PROFESSOR Joseph Stiglitz, last year's winner of the Nobel Prize for Economics and former chief economist at the World Bank, will head a prestigious list of international experts at a conference UCT's School of Economics will host from March 25 to 27, 2002.
The conference, under the banner Development Issues in the New Economy, will be held at the Baxter Theatre Centre and is sponsored by the Rockefeller Foundation, Trade and Industrial Policy Strategies (TIPS) and the Secretariat of Institutional Support for Economic Research in Africa (SISERA).
Stiglitz, widely considered as a leading authority on economics in the US, is presently Professor of Economics at the University of Columbia. He formerly chaired Bill Clinton's Council of Economic Advisers and also served as senior vice-president at the World Bank. He received the Novel Prize for Economic Sciences for 2001 with two fellow American economists for their analyses of markets in which some participants have different information from others.
The conference will address crucial issues facing new economies, including finance and governance, political economy and economic issues related to policy ethics. "Economists once held the rosy view that rich and poor economies would eventually 'converge' as capital flowed to the riskier and more profitable investment opportunities in the developing world," said UCT's Professor Melvin Ayogu, co-convenor of the conference. "This optimistic scenario has not panned out and recent theoretical developments in development economics explain why. This naturally invites deep concern. We'd better get our policies right if natural tendencies in capital flows can no longer be counted on."
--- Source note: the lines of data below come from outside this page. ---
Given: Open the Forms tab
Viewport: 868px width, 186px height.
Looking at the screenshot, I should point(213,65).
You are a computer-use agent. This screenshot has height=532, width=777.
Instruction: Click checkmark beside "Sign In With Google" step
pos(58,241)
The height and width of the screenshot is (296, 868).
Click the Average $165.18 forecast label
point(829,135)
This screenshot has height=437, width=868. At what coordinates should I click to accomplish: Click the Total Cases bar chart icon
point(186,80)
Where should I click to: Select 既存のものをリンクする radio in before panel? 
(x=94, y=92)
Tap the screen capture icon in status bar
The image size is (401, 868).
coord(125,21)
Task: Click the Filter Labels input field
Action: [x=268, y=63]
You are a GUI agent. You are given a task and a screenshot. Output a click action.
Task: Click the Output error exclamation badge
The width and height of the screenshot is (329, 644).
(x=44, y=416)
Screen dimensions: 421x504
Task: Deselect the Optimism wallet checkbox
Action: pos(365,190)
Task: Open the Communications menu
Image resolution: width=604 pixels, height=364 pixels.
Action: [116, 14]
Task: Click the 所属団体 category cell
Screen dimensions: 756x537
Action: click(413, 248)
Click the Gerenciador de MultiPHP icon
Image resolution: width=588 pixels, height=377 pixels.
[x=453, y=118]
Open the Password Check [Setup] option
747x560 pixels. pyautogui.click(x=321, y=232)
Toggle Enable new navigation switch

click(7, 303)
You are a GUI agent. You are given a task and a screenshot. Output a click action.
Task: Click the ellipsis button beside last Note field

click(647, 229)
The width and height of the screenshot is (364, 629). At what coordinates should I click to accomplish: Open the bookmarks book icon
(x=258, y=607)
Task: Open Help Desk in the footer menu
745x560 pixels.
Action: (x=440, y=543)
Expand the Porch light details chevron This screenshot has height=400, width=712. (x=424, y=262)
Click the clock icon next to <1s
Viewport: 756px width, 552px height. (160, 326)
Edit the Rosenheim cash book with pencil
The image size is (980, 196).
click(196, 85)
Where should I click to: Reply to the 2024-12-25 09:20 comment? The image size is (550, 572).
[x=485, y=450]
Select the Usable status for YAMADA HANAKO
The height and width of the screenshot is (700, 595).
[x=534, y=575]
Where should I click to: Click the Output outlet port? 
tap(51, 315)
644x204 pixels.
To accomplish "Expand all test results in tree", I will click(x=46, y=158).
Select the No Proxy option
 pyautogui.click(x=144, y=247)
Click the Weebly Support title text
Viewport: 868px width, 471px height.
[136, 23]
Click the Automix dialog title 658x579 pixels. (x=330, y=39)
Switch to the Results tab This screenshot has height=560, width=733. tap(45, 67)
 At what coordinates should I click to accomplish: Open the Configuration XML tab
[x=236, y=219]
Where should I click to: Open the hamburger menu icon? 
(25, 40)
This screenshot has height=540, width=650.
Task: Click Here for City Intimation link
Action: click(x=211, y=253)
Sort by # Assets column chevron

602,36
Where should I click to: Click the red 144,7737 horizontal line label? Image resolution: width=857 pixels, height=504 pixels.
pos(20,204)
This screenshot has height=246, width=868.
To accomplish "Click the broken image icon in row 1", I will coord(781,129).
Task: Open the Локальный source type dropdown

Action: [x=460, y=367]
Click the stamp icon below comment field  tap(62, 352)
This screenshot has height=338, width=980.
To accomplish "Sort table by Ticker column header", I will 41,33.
Over the three days, the distinguished academics and economic experts will identify developmental problems in new economies and seek innovative approaches to these. "I doubt that anyone attending the conference will afterwards feel the same way about Africa's future as they did coming in," said co-convenor, Professor Don Ross.
Other leading international speakers will include Professor Jean-Jacques Laffront, a former president of the European Economic Association, who will deliver an address on regulation, enforcement and development; Professor Robert H Bates from Harvard University; Professor Daniel Hausman from the University of Wisconsin-Madison; as well as South African academics such as UCT's Professor Nicoli Nattrass and Wits' Professor Charles Okeahalam, a renowned authority on banking and finance in South Africa.